Trade war tensions continued to take a toll on markets last week with equities finishing in the red, even more so for international equities. Gold continued its climb, breaking the $1,500-mark last week for a 1-year return of over 23% and reaching a 6-year high. The 10-year Treasury rate ended last week at 1.74%, a far cry from 2.66% at the start of the year. The yield curve has fallen and flattened since the beginning of the year, with intermediate and long-term rates falling more than short-term rates. An inversion of the yield curve is a closely watched but imperfect harbinger of a coming recession. An inverted yield curve would require yields to decrease as maturity increases. The yield curve is only partially inverted (U-shaped), with rates inverted until hitting the 5-year maturity but not inverted for longer maturities.
Major geo-political news last week involved the devaluation of the Chinese Yuan. In the past, China has prevented its currency from devaluing past the symbolic level 7 Yuan per 1 US dollar. On Monday, the Yuan broke through this level. Trump quickly pounced on the news, directing Treasury Secretary Mnuchin to label China a currency manipulator (another 2016 campaign promise). China claimed the Yuan currency movements were the result of market, not monetary, forces, and has since responded to backstop the slide. This claim is dubious given its timing (after a round of proposed 10% tariffs) and given that China has no issue controlling Yuan values; the devaluation is likely a warning signal to the US of possible retaliatory responses. A sustained devaluation would stimulate exports to the US, providing a buffer against the effects of the trade war. But it is one tool that Chinese authorities explicitly stated will not be used to fight a trade war because it would be at the expense of the Yuan’s stability, among other issues.
Indicators last week reflect muted inflation, strong labor markets, and a moderate growth economy.

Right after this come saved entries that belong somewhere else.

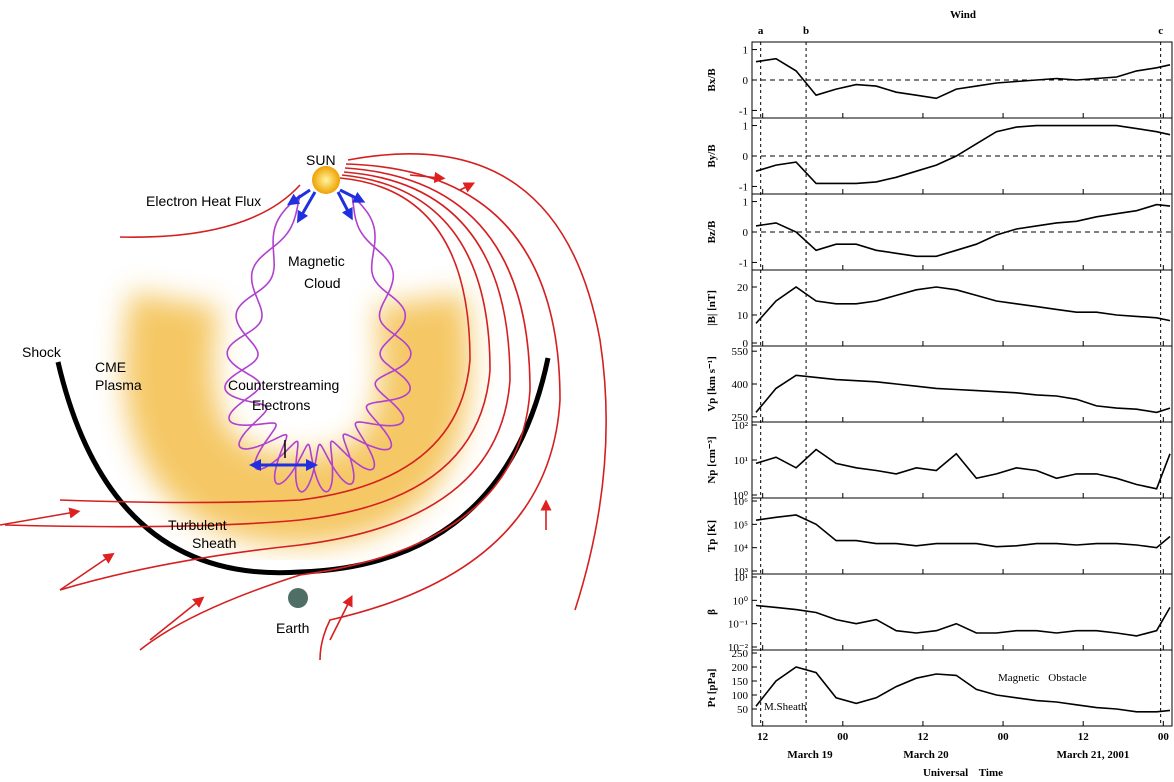 The height and width of the screenshot is (782, 1174). I want to click on event-label: c, so click(1160, 31).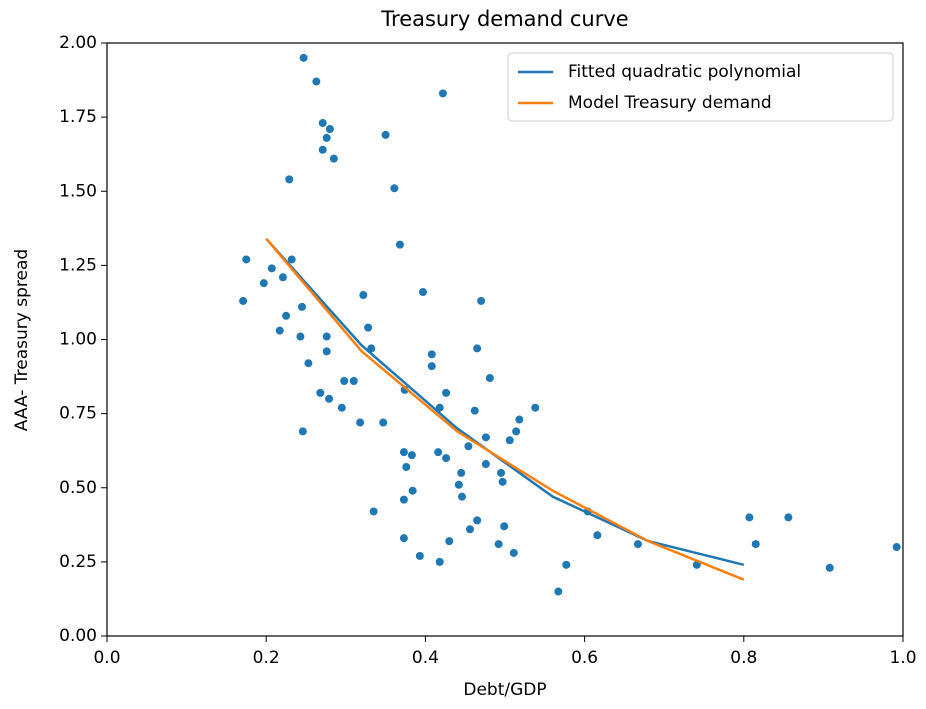 Image resolution: width=926 pixels, height=709 pixels. Describe the element at coordinates (22, 340) in the screenshot. I see `y-axis-label: AAA- Treasury spread` at that location.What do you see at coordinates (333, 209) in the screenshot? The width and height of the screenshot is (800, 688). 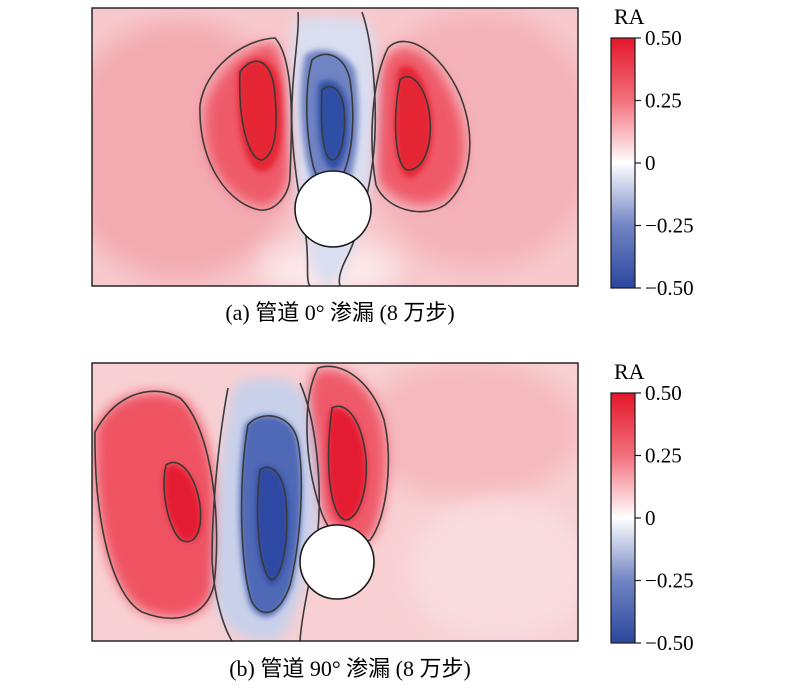 I see `heatmap-a-pipe` at bounding box center [333, 209]. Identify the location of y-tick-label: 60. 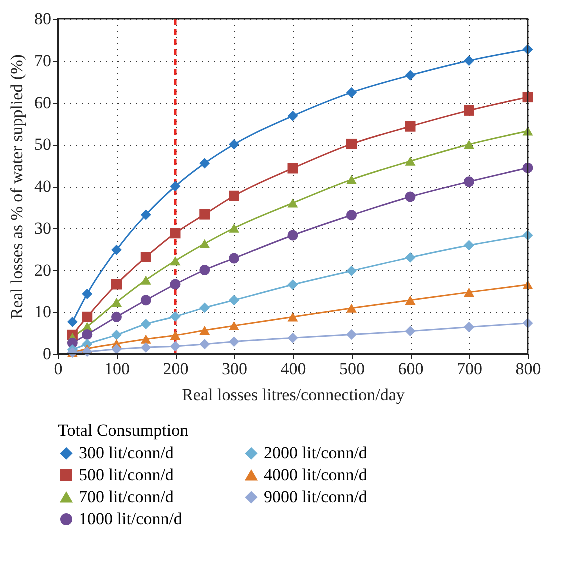
(43, 102). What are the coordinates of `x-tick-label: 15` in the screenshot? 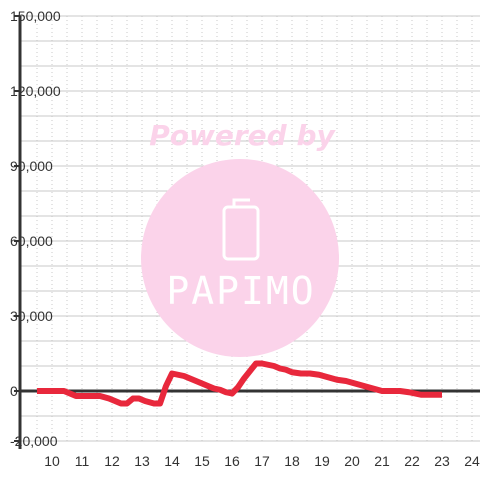 It's located at (202, 461).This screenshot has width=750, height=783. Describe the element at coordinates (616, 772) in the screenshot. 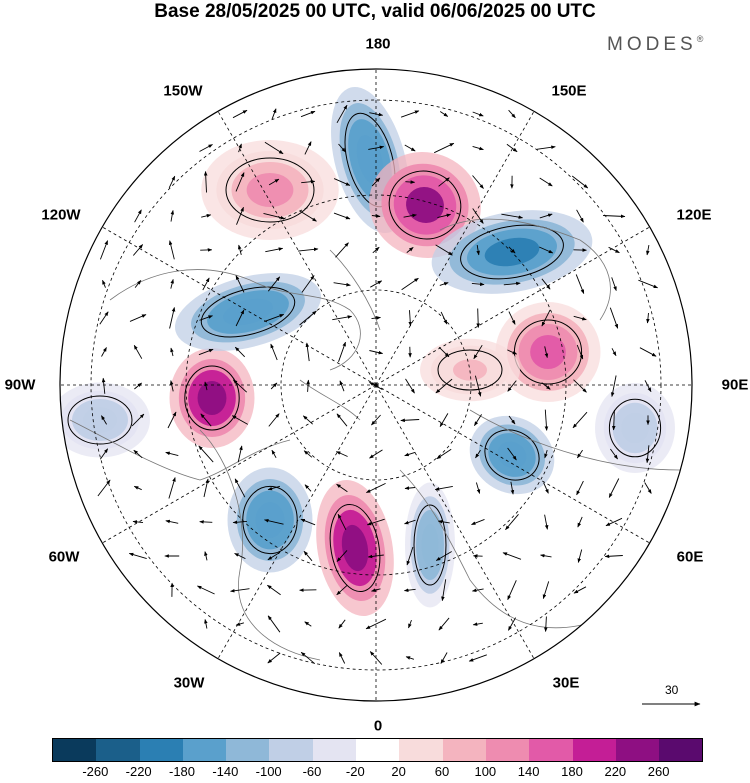

I see `colorbar-tick-label: 220` at that location.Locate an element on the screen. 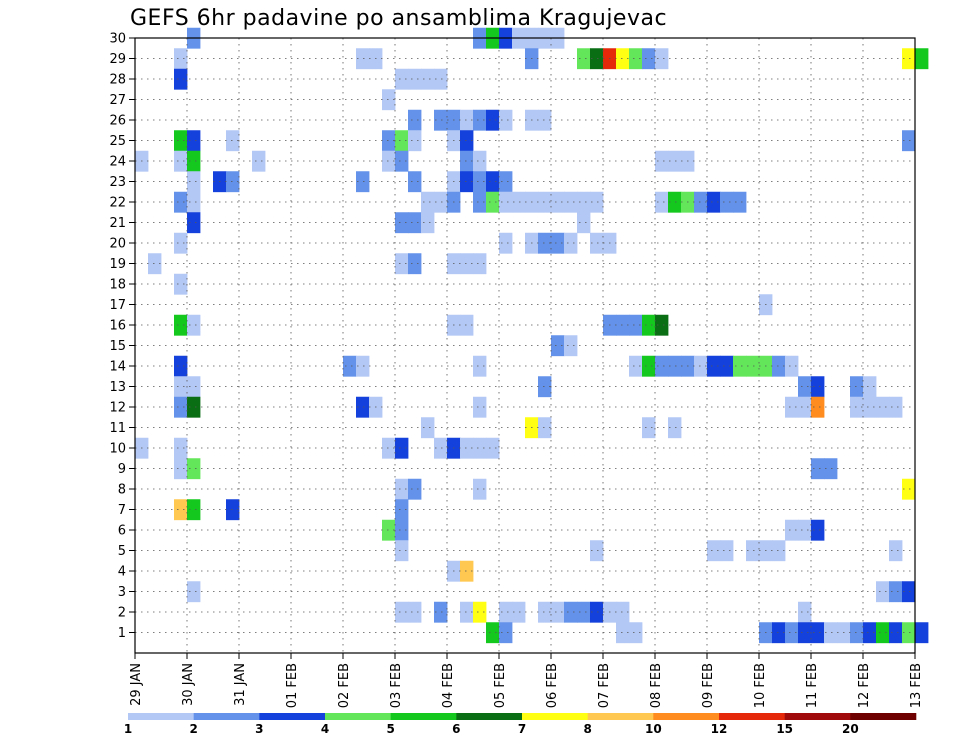 The image size is (960, 742). y-tick-label: 5 is located at coordinates (122, 552).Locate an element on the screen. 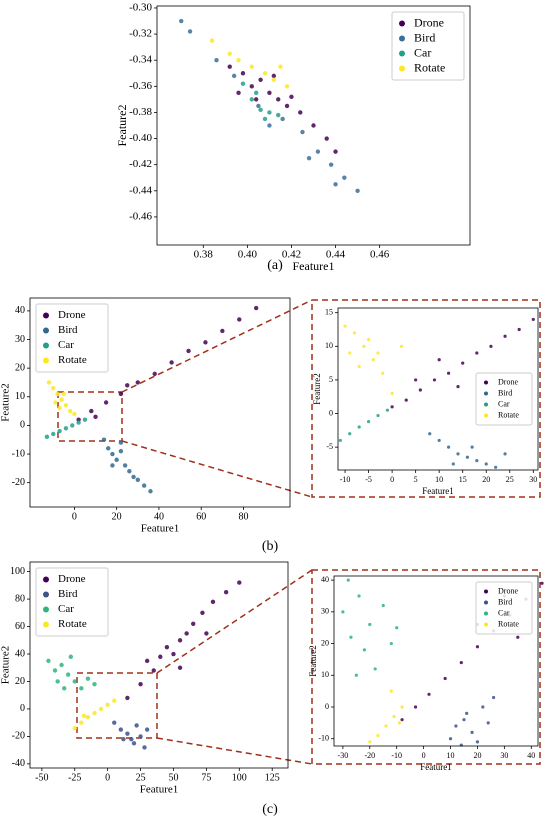 This screenshot has height=824, width=550. y-tick-label: 15 is located at coordinates (329, 312).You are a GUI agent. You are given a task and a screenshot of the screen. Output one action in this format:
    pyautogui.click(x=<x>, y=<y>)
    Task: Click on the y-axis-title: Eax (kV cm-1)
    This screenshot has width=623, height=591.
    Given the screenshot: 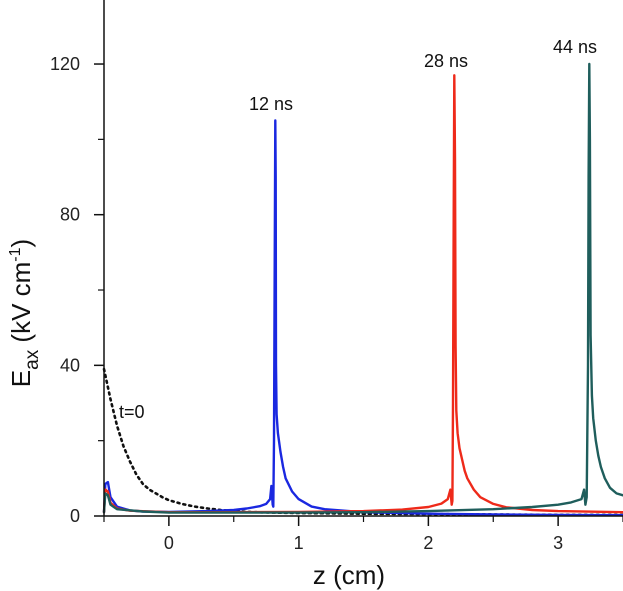 What is the action you would take?
    pyautogui.click(x=24, y=313)
    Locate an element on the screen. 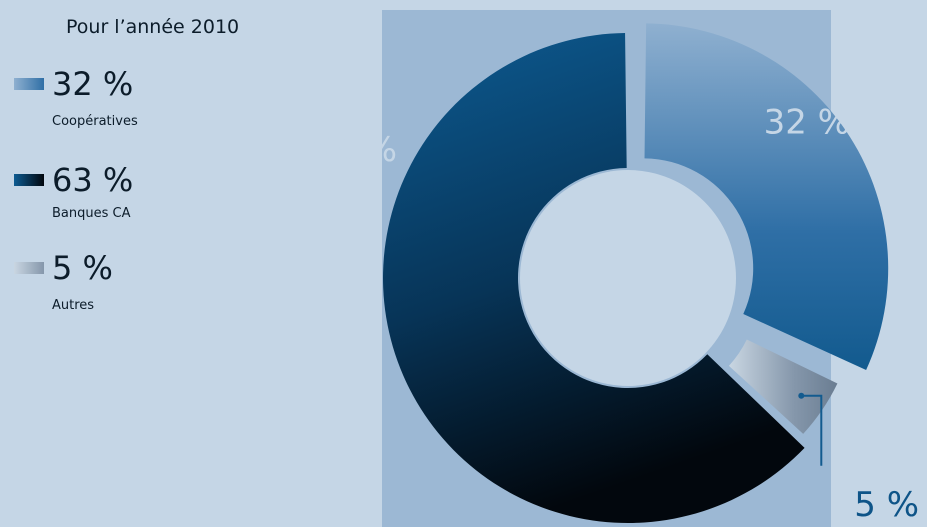 This screenshot has width=927, height=527. data-label-banques: 63 % is located at coordinates (354, 150).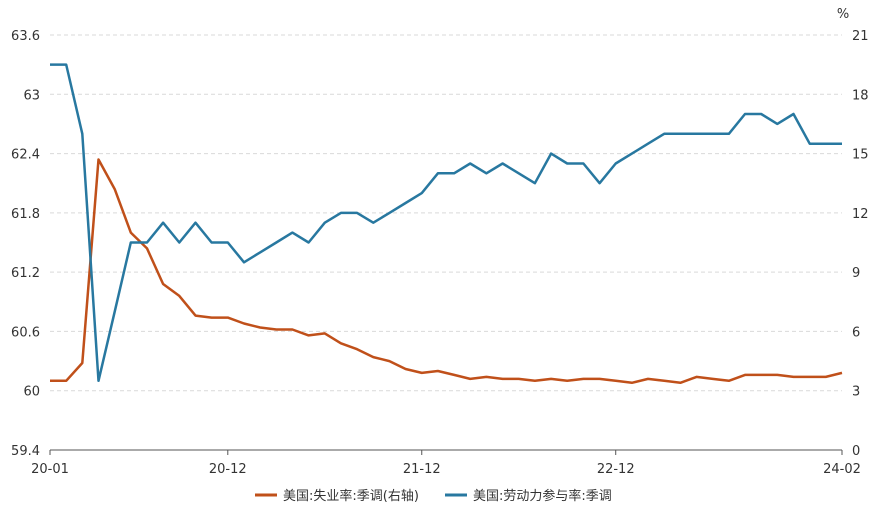  I want to click on y-left-tick-label: 59.4, so click(26, 452). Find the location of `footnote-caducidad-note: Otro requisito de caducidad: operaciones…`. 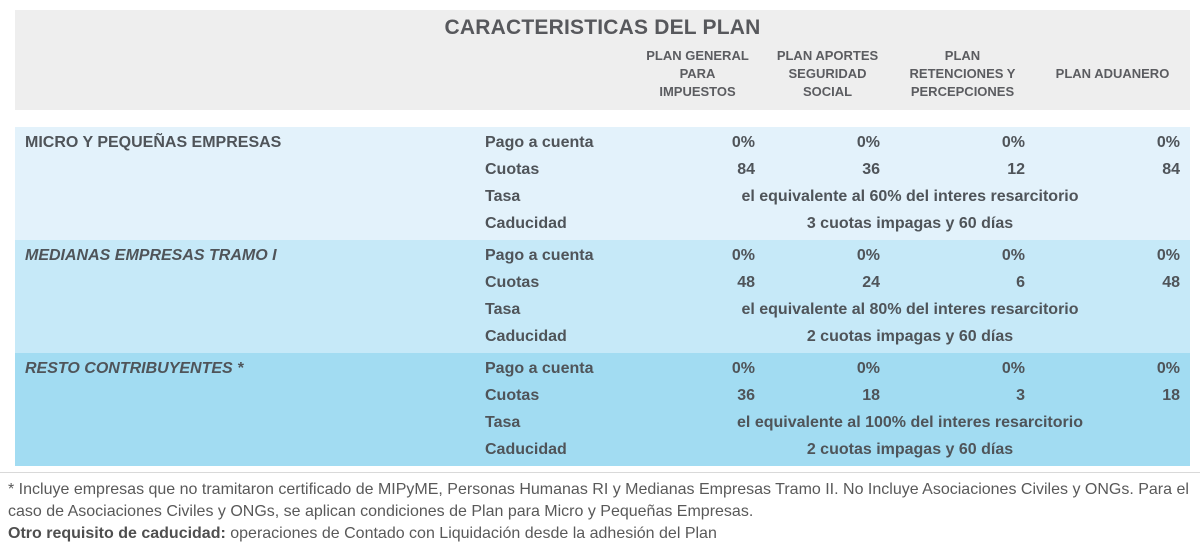

footnote-caducidad-note: Otro requisito de caducidad: operaciones… is located at coordinates (599, 534).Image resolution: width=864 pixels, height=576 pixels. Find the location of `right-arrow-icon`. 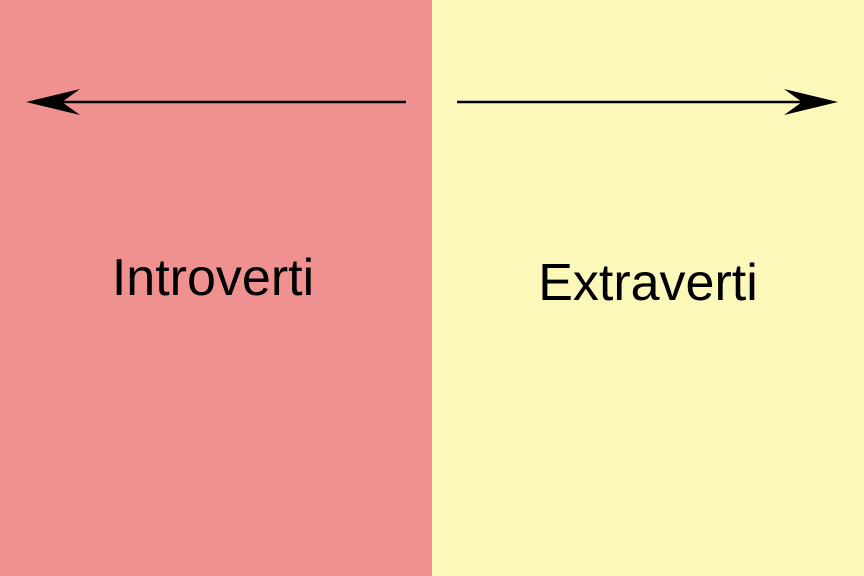

right-arrow-icon is located at coordinates (648, 102).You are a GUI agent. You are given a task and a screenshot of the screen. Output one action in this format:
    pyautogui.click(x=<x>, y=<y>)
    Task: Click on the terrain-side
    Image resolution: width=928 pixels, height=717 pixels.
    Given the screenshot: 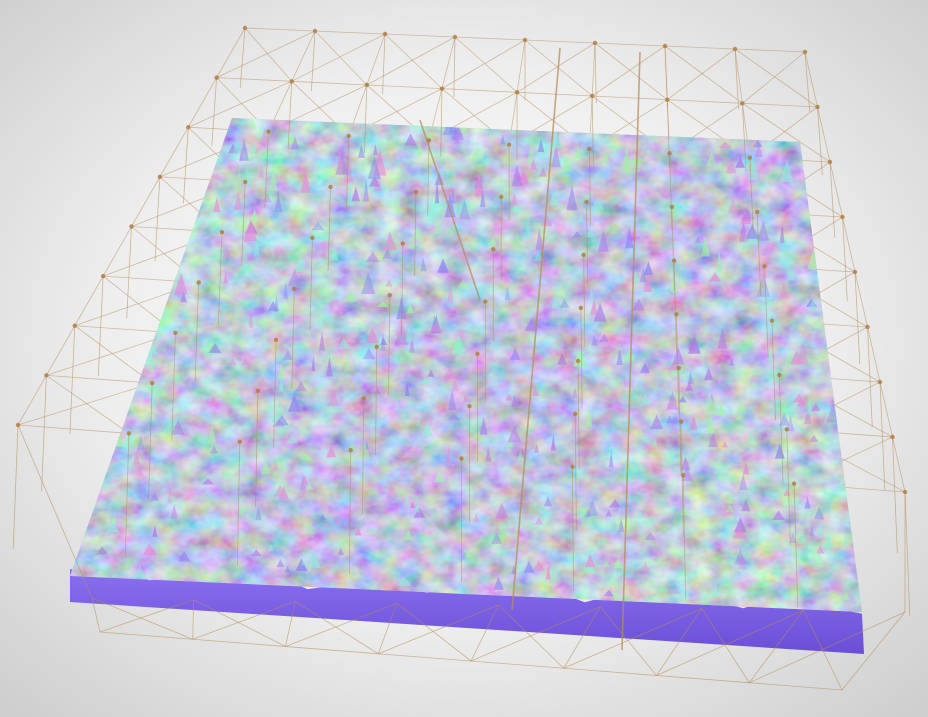 What is the action you would take?
    pyautogui.click(x=467, y=612)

Despite the geo-political disruptions and headlines, economic fundamentals are not signaling a sustained slowdown. The US economy is slowing but still growing. There is concern about slowing global growth. The UK’s Q2 GDP was -0.2%, but this is a country facing an identifiable idiosyncratic uncertainty known as “Brexit.” In July, the IMF raised growth expectations for developed markets (mostly the US) and lowered growth expectations for developing economies, and noted that downside risks dominate global growth expectations.
This week’s top economic releases include CPI, retail sales, housing starts, consumer sentiment, and industrial production.